Aunque las funciones encomendadas a esta profesión no son nuevas en su totalidad, pues antes habían sido asumidas por conservadores, críticos o expertos según las temáticas, el rol ha adquirido solidez porque aúna todas estas finalidades al tiempo que permite la especialización de otros profesionales en sus respectivos ámbitos de competencia. Ahora bien, como algunos comisarios mismos señalan, no debe olvidarse el espíritu genuino de esta figura, que ha nacido para facilitar el entendimiento del discurso, crear narrativas dentro de un contexto en ocasiones caótico y disperso, mediar entre las obras y el espectador y crear puentes entre el arte contemporáneo y la sociedad.

El arte de nuestros días plantea multitud de incógnitas para el visitante que debe enfrentarse a propuestas muchas veces alejadas de los cánones estéticos pautados, lo que da paso a la incertidumbre y el desconcierto; pero, a su vez, estas obras emplean un lenguaje más cercano, unos materiales y hasta composiciones desprendidas de la sofisticación y el alarde técnico de antaño, algo que, lejos de favorecer la proximidad con el mensaje, genera cierto distanciamiento. Lo que acabamos de describir es parte de la esencia misma del arte actual. El cuestionamiento de las pautas formalistas y el recurso a elementos tangibles más utilitarios que embellecedores son los nuevos criterios de la creación, donde, por encima de todo prima el mensaje que se quiere transmitir.

Asimismo, otra característica intrínseca de la obra de nuestro tiempo es la preocupación de los artistas por temáticas más inmediatas, por cuestiones de carácter social, político y económico que buscar crear un revulsivo narrativo y conceptual, dejando atrás la prioridad estética o, mejor dicho, haciendo del discurso su propia estética. En este contexto, por extraño que pueda parecer, la creación contemporánea se encuentra con una barrera lingüística dificultando el entendimiento del espectador. Y a esta circunstancia se suma la abundante producción actual, abarcando un amplio abanico de temáticas que no son sino trasunto de nuestra sociedad diversa y globalizada.

El comisario contribuye a facilitar esa comprensión articulando un discurso coherente que permita la agrupación de ideas conexas para cohesionar el mensaje. Esto exige tener un profundo conocimiento del estado actual del arte, de las líneas de trabajo de los creadores, de las propuestas estéticas más recientes y de las demandas reales de la sociedad para tender un puente al diálogo y permitir el acercamiento al arte. Si el arte se ocupa de los mismos asuntos que nos preocupan a todos, ¿cómo no vamos a compartir sus postulados? La mediación cultural requiere del trabajo de los comisarios para abrir una pequeña ventana a la reflexión y para posibilitar un espacio de intercambio y de generación de ideas. Compartimos el pensamiento que José Guirao expresó en una entrevista reciente: “El comisario es alguien que desvela algo nuevo y sería un error que los comisarios se conviertan en gestores”.
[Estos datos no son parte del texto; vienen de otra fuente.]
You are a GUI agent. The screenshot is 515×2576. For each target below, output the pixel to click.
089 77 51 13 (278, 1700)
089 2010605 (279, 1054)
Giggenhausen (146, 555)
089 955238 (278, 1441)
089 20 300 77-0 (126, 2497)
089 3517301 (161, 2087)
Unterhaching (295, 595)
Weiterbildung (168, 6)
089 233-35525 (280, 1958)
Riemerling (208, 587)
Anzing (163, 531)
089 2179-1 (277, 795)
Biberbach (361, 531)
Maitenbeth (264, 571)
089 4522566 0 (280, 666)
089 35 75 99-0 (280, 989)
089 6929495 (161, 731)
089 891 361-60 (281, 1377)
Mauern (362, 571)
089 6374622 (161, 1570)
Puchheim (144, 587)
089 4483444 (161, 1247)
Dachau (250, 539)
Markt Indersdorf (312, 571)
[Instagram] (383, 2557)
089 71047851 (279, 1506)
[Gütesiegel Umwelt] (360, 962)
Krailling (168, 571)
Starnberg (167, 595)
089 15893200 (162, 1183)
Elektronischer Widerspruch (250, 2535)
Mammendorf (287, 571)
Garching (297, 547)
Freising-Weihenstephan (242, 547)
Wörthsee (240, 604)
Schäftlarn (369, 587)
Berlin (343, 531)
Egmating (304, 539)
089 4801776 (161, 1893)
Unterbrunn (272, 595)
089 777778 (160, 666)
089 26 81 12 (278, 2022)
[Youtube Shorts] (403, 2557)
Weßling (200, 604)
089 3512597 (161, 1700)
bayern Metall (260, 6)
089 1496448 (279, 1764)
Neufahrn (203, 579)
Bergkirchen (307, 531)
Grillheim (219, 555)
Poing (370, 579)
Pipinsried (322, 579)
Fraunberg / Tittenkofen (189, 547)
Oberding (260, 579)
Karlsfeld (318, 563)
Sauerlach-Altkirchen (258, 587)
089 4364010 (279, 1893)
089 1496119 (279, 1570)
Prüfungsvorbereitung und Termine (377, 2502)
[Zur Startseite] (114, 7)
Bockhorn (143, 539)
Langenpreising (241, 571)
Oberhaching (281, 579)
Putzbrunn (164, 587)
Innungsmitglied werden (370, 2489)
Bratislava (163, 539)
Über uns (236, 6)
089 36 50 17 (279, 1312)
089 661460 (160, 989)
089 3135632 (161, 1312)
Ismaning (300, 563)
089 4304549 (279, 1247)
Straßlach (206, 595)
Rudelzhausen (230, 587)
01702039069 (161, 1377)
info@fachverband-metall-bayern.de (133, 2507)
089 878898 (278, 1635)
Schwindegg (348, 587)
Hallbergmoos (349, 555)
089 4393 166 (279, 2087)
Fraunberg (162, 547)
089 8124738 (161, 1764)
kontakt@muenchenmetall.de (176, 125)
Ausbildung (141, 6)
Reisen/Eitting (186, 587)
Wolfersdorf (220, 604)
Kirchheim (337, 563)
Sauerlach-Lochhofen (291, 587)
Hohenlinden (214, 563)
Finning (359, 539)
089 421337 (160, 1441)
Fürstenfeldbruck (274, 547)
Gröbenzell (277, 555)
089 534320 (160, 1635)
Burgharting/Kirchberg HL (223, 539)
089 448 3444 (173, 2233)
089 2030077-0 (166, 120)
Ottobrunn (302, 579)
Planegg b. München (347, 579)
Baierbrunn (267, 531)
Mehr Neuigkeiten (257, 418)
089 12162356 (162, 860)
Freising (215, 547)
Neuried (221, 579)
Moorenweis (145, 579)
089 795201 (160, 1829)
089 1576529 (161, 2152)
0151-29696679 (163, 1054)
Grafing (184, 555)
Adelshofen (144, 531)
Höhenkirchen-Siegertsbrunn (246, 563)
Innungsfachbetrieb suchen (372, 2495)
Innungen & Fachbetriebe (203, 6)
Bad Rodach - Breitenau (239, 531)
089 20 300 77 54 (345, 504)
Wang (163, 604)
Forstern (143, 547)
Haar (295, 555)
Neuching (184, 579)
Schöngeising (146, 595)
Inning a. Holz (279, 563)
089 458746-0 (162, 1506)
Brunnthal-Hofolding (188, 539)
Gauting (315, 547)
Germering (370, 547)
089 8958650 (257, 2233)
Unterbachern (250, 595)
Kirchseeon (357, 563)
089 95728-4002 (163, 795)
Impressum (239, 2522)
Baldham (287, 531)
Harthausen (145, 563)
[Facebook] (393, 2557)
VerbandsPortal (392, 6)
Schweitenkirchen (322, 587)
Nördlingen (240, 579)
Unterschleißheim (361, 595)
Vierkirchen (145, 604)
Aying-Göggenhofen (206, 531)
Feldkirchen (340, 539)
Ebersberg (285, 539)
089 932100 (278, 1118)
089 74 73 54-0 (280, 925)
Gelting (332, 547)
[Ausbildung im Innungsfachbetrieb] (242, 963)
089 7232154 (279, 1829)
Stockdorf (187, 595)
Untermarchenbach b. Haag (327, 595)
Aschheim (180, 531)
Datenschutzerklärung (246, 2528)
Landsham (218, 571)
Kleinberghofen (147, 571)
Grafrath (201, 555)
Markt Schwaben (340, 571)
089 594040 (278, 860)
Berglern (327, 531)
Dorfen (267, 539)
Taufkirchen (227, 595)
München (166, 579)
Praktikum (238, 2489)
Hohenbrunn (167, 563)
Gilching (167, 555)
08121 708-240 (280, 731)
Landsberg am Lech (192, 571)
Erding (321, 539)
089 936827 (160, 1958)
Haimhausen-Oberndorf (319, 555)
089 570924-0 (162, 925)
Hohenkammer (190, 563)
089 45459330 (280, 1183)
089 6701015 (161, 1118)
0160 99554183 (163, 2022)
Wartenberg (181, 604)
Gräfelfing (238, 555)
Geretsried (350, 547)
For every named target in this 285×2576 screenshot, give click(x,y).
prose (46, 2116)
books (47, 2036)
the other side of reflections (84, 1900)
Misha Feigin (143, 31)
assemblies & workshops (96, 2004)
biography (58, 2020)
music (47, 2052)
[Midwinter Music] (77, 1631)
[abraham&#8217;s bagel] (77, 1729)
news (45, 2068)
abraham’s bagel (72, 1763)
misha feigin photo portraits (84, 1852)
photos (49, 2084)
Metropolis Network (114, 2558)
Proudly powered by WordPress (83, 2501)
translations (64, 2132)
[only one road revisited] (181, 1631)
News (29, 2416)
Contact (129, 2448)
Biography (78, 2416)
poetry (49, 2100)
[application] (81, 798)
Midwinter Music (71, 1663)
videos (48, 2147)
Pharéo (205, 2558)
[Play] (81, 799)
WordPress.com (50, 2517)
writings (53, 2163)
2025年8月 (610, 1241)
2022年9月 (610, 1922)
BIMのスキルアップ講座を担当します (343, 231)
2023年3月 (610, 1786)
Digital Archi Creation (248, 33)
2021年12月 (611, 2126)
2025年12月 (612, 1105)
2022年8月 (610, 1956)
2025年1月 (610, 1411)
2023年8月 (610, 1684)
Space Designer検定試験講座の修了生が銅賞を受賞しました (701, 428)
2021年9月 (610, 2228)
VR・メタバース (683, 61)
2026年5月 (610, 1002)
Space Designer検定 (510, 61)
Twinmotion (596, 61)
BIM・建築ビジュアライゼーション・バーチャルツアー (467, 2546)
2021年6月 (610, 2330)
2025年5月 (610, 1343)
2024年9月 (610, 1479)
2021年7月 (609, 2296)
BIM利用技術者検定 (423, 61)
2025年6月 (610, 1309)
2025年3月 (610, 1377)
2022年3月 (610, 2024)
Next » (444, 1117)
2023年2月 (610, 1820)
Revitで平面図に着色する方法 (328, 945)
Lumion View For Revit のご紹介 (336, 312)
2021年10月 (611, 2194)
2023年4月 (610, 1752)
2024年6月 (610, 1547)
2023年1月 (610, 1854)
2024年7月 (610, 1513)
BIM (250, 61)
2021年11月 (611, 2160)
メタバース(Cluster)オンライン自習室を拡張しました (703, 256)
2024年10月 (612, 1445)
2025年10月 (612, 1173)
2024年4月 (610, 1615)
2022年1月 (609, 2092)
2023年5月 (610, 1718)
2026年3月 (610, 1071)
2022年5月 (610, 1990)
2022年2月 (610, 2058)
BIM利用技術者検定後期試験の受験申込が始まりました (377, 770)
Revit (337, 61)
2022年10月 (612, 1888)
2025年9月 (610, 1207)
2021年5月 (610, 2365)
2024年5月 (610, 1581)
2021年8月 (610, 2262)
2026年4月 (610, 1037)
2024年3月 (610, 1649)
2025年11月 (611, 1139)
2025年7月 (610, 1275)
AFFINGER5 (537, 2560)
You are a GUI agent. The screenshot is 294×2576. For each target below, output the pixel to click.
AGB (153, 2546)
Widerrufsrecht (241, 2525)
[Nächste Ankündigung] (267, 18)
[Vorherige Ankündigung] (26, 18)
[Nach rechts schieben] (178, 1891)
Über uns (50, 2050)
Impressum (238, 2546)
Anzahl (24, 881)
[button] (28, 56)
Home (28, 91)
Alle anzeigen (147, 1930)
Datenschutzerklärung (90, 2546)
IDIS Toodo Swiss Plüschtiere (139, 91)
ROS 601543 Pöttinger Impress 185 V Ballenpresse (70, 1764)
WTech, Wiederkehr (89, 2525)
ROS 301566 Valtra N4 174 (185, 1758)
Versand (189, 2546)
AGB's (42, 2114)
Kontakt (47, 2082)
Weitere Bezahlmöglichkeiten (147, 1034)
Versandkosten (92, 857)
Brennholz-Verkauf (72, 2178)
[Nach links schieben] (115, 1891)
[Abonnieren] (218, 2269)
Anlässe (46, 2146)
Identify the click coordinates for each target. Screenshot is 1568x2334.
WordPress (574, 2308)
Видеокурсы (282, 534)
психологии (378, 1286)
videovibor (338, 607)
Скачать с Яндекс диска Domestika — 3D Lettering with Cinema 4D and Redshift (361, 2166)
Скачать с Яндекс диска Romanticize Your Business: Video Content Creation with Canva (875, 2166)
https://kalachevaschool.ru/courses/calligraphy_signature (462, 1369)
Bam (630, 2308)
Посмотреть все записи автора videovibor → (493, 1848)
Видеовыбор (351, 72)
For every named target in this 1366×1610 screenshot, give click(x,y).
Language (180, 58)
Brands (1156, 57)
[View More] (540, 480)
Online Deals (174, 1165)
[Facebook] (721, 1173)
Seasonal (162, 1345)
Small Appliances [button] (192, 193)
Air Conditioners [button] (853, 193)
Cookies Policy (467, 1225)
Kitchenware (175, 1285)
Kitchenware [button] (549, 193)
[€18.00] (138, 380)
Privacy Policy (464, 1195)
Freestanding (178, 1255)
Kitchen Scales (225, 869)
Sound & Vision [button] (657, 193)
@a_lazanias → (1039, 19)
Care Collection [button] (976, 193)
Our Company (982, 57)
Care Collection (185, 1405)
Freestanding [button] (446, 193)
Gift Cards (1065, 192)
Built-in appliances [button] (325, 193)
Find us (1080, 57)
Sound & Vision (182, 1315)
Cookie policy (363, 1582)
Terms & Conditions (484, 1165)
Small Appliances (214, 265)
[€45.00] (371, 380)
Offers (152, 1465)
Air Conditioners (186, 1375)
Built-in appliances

Entendido así el papel del comisario, muchas instituciones se han subido al carro de crear convocatorias específicas para que los nuevos profesionales puedan dar salida a sus propuestas. Recordemos a modo de ejemplo la convocatoria “Inéditos” de La Casa Encendida, “Se busca comisario”, de la Comunidad de Madrid, o la convocatoria de Comisariado de La Caixa.